**Passage given:**
Check all your connections and terminals. I had this issue early this year, and it was fixed by 3 things.
#1: the longer positive cable (the one that goes across the fan shroud and over to the back of the computer)was corroded where I couldn't see it. This is a common problem on the vortecs. This cable is expensive and hard to find at the parts store, but if you have access to a shop that can make cables, they can make you one. Be sure that it's 4 gauge copper cable, and the ends are properly installed. This cable cost me $11 at a battery shop.
#2: the starter was dirty and needed a good cleaning. Oily grime is not something starters like to have in them. Brake cleaner is a good thing to use, just don't get much of it on painted surfaces because it does melt paint.
#3: the small terminal on the starter solenoid was loose. It has a metal speed nut that I tightened up with my vise grips. This wire goes to the ignition and it is what activates the solenoid to magnetically pull the plunger, this shoves the starter drive gear into the flywheel to spin the engine.

**Provided material:**

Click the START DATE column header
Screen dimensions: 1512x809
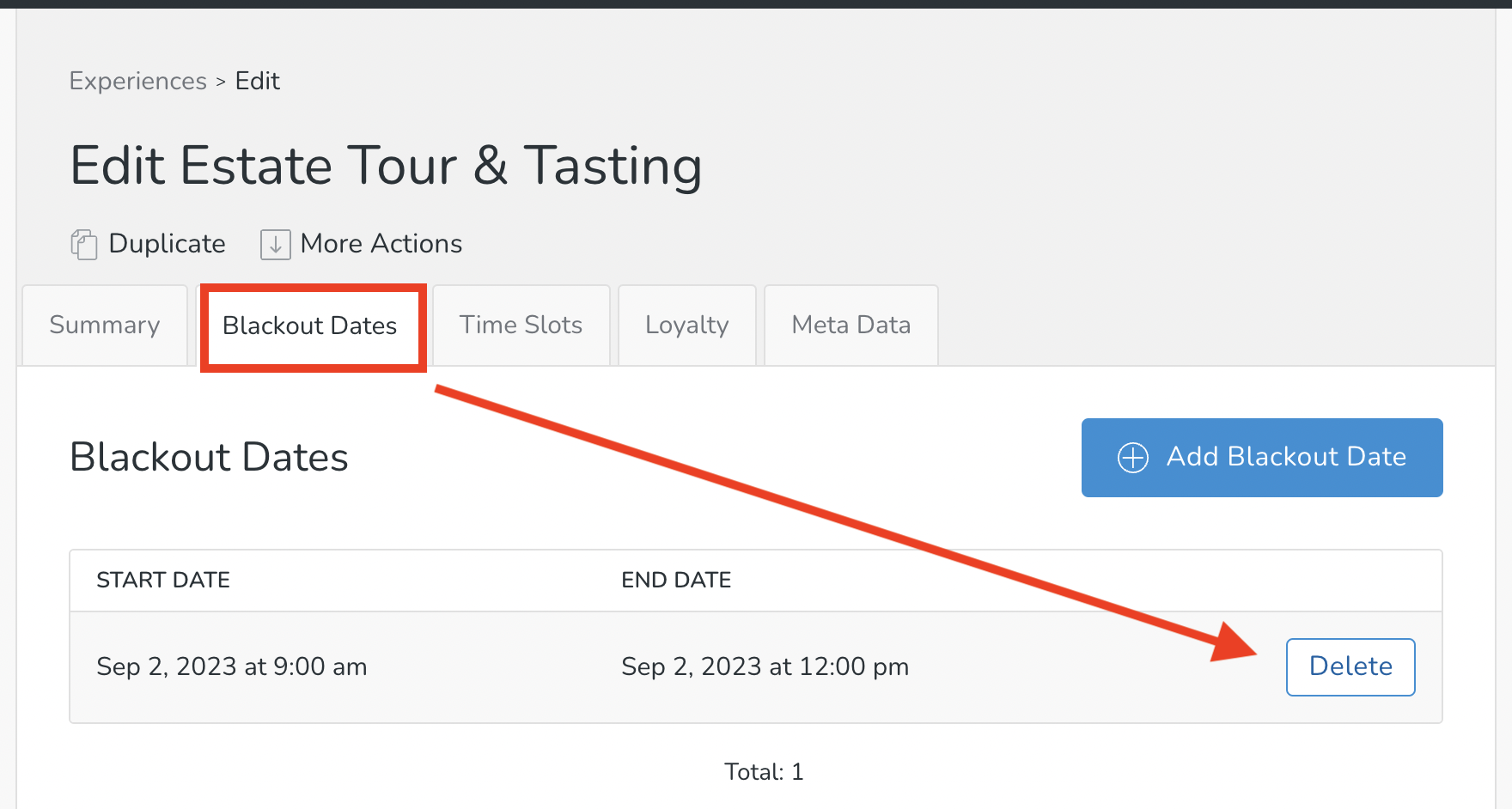163,581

**Task to complete:**
Continue the passage on fixing a truck's starting problem, picking up after its last sentence. The material has no connection to the passage on starter and cable repairs.

**Result for this exercise:**
All of these things combined can cause this problem, or any of them separately. It can also be the ignition module or the fuel pump or fuel pressure regulator. But on my 99 5.7 vortec Burb, I fixed these 3 things that I found, and fixed the hot no--start issue.
My Burb is stock, but I've always used a larger cold cranking amperage battery than the catalog calls for. That's something that 35+ years of experience with cars and trucks in the gulf coast heat and humidity has taught me; buy the best battery that will fit.

I checked the connections and everything seems to be good. I will report back swapping out the ICM.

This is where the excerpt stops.